Updated on October 20, 2011

Turkey and new traditions

My favorite way to have turkey prepared

Several years ago, we moved to the Midwest USA, and had no family or any friends. It was summertime, and as the school year started and the fall hit, we began thinking about Thanksgiving. We knew it would be a very small Thanksgiving holiday together, which is fine and has its own good points. Still, we decided to act on what was initially a very silly though, or so we thought. We decided, that since we couldn't go be with family, why not invite all the family to come to us. Whoever could come and wanted to, could just join US for Thanksgiving. Well, what happened was exciting. We had a huge turnout, and realized we needed to come up with a very good Turkey for Thanksgiving, among other things. Thus the following story came into being. Our favorite way to make the best, juicy Thanksgiving turkey that any of us have ever had.

After doing some researching we came up with a new plan for our Thanksgiving turkey, one we had never done before, not even close. First things first, you need to make sure your turkey gets thawed. Many people underestimate the time it takes to actually do this, and feel stuck on Thanksgiving Day. So do that first, then we move on to the fun part!

Details for making brine

1. Have a large vessel, or container that is plenty big enoug to hold both your turkey and a lot of brine that it will soak in. We use a big, clean, rubbermaid storage container for this. The kitchen sink just won't come close to being enough room. Plus you need that for other things anyway. Remove the innards from the turkey before you do anything else.

2. Make the concentrate for your brine. You will need vegetable stock, tons of salt, brown sugar, peppercorns, cinnamon stick, a few allspice berries, and garlic powder. Bring this concentrate to a boil, and simmer for 10 minutes to infuse all the flavors. They will meld together nicely. When done, don't just add this to your turkey in its container, as it will partially cook a portion that it first touches. You don't want that. Put some ice cold water, and ice in with the turkey, then carefully add the brine concentrate. This will become the brine that will make your tukey very tasty and super moist.

3. The next morning, take the turkey out of the brine, and pat it dry. Dry it very well. It has taken on a lot of moisture and flavor overnight from the brine. Now, stuff your turkey with some aromatics, like a quartered onion, wedges of apple and orange, and sprigs of fresh rosemary. Put whole twigs of rosemary in there if you like.

4. Coat the outside of your turkey with vegetable oil.

5. Before putting on the rack that will go in the oven, season the bottom side of the turkey first with salt, pepper, thyme, rosemary, and sage. Place on the rack , then season the top.

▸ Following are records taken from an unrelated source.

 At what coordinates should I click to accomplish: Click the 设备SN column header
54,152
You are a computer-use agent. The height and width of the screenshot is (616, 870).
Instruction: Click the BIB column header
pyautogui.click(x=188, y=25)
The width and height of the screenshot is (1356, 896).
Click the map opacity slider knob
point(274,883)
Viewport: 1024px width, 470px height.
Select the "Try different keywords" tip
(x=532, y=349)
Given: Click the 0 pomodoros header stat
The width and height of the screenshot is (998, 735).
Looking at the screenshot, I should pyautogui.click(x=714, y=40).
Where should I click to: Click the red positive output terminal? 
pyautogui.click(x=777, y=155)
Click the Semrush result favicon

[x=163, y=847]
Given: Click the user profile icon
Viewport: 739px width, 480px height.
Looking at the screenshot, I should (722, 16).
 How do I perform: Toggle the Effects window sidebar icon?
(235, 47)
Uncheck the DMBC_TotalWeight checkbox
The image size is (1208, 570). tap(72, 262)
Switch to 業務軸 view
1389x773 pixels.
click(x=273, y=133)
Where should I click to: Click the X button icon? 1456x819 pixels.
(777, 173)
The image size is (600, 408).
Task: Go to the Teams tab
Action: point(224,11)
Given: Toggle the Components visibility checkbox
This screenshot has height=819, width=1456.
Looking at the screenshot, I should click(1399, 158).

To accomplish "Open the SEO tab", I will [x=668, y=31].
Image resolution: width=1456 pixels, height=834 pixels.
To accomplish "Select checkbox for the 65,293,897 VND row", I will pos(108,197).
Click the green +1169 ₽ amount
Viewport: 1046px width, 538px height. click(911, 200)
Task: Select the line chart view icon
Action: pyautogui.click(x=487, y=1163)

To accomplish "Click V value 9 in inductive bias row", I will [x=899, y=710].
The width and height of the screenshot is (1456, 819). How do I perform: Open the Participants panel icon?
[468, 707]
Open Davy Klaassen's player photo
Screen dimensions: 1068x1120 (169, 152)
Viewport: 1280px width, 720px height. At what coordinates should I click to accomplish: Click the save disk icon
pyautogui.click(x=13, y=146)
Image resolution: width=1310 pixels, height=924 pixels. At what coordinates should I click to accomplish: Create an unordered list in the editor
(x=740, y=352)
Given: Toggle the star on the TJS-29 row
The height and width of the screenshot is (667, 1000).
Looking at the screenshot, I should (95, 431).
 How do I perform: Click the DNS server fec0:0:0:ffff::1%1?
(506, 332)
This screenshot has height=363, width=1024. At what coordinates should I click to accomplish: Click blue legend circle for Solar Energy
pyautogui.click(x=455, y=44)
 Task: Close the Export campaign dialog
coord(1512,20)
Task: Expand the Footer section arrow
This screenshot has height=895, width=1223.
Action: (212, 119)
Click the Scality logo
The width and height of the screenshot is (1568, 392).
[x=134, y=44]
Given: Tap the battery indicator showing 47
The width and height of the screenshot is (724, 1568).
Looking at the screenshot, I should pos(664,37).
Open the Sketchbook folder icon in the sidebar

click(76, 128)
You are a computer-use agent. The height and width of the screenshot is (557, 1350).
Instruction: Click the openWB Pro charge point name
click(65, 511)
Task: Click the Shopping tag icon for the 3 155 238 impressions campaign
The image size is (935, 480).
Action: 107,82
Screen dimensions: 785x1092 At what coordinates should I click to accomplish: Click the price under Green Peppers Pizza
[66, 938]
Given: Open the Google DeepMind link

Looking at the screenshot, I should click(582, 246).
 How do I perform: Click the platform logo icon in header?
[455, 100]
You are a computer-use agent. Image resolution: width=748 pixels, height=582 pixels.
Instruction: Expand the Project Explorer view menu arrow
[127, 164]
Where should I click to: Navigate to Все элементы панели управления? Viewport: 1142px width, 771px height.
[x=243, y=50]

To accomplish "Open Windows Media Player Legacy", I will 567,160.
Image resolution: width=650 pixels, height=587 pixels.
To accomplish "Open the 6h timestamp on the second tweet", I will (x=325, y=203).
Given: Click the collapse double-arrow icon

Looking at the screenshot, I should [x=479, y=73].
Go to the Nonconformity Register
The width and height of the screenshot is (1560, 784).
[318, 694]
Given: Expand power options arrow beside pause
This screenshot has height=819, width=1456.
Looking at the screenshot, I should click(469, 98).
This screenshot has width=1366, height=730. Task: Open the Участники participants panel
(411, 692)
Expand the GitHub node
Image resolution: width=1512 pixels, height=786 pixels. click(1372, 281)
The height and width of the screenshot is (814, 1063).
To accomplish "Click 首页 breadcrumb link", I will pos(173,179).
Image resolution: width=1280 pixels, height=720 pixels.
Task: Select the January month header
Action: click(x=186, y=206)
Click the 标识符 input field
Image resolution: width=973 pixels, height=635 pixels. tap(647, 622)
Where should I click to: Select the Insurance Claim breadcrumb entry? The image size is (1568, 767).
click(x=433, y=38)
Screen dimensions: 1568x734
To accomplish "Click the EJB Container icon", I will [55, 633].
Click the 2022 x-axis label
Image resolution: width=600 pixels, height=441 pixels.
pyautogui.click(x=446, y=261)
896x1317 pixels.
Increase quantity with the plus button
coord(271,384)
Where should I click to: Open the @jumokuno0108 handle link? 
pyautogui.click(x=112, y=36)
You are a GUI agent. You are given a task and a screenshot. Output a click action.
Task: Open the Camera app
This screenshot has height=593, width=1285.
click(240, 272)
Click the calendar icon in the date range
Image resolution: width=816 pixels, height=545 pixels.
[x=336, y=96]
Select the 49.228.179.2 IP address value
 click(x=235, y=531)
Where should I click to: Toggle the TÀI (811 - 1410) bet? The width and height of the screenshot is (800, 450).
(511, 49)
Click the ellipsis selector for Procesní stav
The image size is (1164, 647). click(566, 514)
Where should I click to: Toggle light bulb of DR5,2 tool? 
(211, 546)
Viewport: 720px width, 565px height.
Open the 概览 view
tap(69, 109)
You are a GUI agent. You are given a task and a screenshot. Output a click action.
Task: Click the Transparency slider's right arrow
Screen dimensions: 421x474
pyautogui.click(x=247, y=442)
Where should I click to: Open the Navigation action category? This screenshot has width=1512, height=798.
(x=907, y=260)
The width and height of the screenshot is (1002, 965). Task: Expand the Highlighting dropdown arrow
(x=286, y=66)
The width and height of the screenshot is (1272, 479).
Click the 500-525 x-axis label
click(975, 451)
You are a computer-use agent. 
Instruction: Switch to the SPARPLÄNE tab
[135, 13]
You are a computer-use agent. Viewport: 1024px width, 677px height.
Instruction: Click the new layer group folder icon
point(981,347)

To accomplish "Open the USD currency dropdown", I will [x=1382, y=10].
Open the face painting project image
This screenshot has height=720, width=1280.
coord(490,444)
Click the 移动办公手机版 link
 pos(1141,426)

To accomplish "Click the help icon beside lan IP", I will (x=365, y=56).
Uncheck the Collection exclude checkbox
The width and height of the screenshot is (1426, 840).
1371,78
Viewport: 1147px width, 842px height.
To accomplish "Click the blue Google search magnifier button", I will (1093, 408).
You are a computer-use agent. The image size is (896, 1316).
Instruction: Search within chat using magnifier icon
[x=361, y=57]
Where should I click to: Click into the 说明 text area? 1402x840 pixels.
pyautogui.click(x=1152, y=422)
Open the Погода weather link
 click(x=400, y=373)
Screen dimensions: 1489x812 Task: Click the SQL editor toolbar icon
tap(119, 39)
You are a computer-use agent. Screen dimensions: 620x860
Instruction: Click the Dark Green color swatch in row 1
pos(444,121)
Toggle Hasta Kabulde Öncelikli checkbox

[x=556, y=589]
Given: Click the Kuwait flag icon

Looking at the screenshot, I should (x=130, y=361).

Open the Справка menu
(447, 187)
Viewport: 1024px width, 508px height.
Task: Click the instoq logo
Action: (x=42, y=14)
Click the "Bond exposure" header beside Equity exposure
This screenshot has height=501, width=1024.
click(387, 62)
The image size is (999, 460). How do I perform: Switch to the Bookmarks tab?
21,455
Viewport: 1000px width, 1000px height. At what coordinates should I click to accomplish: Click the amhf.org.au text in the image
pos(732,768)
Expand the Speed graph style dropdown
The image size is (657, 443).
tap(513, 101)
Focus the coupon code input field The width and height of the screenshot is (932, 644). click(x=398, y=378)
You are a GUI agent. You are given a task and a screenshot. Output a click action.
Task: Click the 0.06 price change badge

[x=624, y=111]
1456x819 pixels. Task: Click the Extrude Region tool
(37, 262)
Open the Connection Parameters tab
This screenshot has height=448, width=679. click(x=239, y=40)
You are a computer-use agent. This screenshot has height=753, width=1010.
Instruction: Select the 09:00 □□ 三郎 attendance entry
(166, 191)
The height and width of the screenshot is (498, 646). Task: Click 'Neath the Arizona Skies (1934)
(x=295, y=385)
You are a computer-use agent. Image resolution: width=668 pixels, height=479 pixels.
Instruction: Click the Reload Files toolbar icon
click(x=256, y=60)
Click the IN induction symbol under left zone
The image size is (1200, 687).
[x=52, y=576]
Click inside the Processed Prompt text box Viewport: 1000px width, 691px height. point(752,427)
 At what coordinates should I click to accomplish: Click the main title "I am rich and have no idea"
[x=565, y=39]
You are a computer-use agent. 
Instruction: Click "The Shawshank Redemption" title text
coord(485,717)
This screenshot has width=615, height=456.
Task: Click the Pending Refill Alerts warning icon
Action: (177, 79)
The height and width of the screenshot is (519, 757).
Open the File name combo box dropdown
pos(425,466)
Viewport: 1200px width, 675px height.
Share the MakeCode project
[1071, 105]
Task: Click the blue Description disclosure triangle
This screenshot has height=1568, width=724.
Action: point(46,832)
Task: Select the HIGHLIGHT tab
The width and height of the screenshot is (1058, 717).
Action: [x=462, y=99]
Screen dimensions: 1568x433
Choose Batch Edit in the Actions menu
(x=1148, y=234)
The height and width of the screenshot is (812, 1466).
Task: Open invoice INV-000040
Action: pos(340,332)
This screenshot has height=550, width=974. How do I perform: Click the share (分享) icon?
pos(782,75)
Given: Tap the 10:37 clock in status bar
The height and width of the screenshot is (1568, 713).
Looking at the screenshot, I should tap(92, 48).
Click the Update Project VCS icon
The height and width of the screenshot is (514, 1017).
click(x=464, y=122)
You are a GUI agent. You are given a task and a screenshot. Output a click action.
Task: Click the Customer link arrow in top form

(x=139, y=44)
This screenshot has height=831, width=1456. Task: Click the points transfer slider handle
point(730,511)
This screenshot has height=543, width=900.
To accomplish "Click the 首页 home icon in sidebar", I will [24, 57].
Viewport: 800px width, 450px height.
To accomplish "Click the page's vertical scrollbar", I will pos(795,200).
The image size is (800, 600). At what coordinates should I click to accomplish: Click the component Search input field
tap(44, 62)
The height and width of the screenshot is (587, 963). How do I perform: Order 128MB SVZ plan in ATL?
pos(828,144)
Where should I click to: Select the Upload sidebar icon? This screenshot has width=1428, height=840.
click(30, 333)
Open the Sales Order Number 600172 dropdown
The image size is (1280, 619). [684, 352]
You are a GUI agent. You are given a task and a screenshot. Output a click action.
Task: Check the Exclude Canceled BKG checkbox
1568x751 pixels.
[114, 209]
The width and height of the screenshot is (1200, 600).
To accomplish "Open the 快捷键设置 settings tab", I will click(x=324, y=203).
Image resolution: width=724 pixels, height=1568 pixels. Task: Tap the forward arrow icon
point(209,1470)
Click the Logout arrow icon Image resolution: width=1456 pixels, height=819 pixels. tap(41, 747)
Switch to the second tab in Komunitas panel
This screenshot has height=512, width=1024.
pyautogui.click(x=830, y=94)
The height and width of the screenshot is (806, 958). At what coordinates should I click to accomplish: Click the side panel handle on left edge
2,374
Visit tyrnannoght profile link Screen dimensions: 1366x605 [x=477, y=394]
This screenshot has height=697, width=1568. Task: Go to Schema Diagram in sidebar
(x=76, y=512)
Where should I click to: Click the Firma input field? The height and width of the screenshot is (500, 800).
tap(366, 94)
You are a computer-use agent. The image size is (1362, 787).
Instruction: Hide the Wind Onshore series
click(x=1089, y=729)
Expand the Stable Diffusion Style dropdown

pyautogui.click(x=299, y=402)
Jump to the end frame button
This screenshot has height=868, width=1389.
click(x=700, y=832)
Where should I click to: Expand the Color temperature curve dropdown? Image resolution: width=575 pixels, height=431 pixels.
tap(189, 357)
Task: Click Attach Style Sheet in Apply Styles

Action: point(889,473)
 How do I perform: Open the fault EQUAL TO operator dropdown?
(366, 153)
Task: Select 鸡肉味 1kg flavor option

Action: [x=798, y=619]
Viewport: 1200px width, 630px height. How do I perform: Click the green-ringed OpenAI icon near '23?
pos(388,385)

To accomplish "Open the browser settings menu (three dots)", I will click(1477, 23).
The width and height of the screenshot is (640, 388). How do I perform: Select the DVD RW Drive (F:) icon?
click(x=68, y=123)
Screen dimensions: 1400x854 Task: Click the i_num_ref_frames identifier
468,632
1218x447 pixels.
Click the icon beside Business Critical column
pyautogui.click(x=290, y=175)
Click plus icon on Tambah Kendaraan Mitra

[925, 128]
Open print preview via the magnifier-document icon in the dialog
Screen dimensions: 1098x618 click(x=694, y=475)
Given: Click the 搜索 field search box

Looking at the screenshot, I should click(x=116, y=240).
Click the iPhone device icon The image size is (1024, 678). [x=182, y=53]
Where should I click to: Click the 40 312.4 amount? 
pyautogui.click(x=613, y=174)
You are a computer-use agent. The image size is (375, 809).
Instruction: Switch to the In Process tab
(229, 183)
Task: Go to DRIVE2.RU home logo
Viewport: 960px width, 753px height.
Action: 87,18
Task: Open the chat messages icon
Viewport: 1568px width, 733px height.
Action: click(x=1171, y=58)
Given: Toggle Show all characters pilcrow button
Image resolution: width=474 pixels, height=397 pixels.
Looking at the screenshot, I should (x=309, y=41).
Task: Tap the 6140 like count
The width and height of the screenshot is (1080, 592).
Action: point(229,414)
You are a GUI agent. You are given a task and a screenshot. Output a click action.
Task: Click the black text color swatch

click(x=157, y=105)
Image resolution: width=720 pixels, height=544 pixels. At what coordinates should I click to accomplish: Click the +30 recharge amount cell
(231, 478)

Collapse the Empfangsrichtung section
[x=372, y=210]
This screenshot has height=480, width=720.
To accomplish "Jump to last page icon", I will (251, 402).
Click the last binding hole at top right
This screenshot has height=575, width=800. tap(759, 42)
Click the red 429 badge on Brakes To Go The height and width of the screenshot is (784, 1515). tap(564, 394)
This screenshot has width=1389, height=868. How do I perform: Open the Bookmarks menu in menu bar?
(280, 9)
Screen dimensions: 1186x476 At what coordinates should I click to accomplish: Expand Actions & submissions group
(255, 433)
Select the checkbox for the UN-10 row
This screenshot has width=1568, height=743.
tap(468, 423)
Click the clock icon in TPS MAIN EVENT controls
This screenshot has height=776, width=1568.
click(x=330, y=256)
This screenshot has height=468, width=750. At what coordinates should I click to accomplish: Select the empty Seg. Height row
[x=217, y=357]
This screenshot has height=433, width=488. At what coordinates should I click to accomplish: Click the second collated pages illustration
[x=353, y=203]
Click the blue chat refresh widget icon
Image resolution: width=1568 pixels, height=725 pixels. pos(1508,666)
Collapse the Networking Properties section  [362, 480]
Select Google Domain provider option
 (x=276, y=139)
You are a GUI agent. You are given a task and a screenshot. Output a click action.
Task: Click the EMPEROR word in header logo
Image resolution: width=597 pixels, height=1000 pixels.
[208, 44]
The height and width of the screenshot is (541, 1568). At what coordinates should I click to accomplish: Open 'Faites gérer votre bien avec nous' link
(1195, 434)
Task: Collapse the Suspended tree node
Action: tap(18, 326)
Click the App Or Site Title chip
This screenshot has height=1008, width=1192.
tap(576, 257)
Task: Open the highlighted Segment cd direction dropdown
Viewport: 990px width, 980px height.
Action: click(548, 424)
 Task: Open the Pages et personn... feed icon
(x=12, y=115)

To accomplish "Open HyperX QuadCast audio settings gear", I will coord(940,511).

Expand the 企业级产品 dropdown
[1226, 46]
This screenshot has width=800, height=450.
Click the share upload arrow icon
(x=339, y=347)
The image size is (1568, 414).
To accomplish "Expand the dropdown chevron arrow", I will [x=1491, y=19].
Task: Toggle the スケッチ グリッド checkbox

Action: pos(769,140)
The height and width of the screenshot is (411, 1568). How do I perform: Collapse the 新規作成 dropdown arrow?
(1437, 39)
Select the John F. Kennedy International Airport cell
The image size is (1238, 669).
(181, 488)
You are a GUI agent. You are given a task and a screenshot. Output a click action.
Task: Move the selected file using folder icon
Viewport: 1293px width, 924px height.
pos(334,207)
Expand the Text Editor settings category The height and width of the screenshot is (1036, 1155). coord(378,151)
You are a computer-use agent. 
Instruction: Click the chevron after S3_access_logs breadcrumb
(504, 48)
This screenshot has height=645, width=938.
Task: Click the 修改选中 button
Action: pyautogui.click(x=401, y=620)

6. You will need a special thermometer where you see temperature on the outside of the oven, but it has a cord going to the thermometer that is inside the turkey. Make sure you put it in the deepest, most inner place of the turkey muscle. Stick the turkey in a 500 degree preheated oven, only for 30 minutes. This gets the turkey nice and browned on the outside.

7. Reduce the oven temperature to 350 degrees, and cover the breast part of the bird with foil so it doesn't overcook. If it overcooks, it gets tough and gets too dark.

8. You want to cook your turkey until it hits the 165-168 degrees. DON'T set the timer to go off at the highest degree for your bird, because by then the turkey will just keep cooking and go beyond your maximum. This creates a drier turkey. Double check the ultimate temperature you want it to go to, then subtract off 3-5 minutes, and set it for that time.

9. Take out turkey and cover with foil. Despite how hungry all your troops are by this time, resist the urge to start cutting the turkey. Wait, for a full 30 minutes. If you do not, and you cut into it, the very hot turkey juices and flavor will come spurting out, and leak out of the turkey meat. Another reason for dry turkey. If you let it sit there, the juices get a chance to calm down, and stay in the meat, just where you want them for when you eat.

Every year, we have done this since. Its my favorite way to prepare this ingredient, and chicken as well. My brother in law said to my husband, "If anything happens to my marriage, can I still come and have Thanksgiving with you guys?" He was complimenting the turkey, and was totally joking, but we got the point. A plump chicken will cook up just as nice as turkey. Try this at least once if you never have. You may not regret it. Now my husband likes to host Thanksgiving, because he worries he won't get to have turkey prepared with brine. Now we are all spoiled for sure.

What is your regular way your turkey is cooked?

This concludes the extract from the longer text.